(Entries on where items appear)
--

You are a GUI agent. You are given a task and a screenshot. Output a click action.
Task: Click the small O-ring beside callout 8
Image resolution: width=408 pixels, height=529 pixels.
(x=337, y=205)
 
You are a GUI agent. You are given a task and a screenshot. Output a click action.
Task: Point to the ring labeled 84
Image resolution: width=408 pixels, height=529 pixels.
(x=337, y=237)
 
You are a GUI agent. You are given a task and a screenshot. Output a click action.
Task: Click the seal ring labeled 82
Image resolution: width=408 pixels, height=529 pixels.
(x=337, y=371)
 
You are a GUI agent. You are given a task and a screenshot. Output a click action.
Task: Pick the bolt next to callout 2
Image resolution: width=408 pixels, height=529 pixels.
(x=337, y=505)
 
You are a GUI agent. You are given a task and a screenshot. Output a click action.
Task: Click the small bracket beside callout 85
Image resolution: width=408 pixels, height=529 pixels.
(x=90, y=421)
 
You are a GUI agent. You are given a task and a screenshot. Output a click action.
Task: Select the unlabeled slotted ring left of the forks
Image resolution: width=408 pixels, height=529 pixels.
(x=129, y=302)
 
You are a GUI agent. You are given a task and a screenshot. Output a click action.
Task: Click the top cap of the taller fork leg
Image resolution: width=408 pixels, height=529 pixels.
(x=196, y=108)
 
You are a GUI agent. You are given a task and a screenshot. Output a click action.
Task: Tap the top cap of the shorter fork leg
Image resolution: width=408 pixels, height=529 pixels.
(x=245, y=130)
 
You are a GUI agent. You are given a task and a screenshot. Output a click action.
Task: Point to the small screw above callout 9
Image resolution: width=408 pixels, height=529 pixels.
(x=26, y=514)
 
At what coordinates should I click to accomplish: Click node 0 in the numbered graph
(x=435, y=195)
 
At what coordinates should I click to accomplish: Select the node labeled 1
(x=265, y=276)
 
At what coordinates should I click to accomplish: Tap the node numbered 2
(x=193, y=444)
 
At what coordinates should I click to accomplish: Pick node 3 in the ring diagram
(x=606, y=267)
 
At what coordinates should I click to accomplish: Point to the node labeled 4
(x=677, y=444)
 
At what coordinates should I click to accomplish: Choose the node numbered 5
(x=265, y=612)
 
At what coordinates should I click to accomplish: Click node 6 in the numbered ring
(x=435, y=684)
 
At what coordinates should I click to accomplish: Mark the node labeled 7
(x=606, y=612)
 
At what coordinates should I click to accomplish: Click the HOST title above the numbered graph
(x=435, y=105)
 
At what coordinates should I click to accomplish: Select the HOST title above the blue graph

--

WHAT IS EXPECTED
Can you rewrite the items starting with the line that contains "At what coordinates should I click to accomplish: Point" and going on through the end of the items, requests included, with every coordinate in the answers scaled by 0.45 and rounded to a whole number, halves rounding up? Give only those lines.

FULL OUTPUT
At what coordinates should I click to accomplish: Point to the node labeled 4
(x=305, y=200)
 
At what coordinates should I click to accomplish: Choose the node numbered 5
(x=119, y=275)
 
At what coordinates should I click to accomplish: Click node 6 in the numbered ring
(x=196, y=308)
 
At what coordinates should I click to accomplish: Mark the node labeled 7
(x=273, y=275)
 
At what coordinates should I click to accomplish: Click the HOST title above the numbered graph
(x=196, y=47)
 
At what coordinates should I click to accomplish: Select the HOST title above the blue graph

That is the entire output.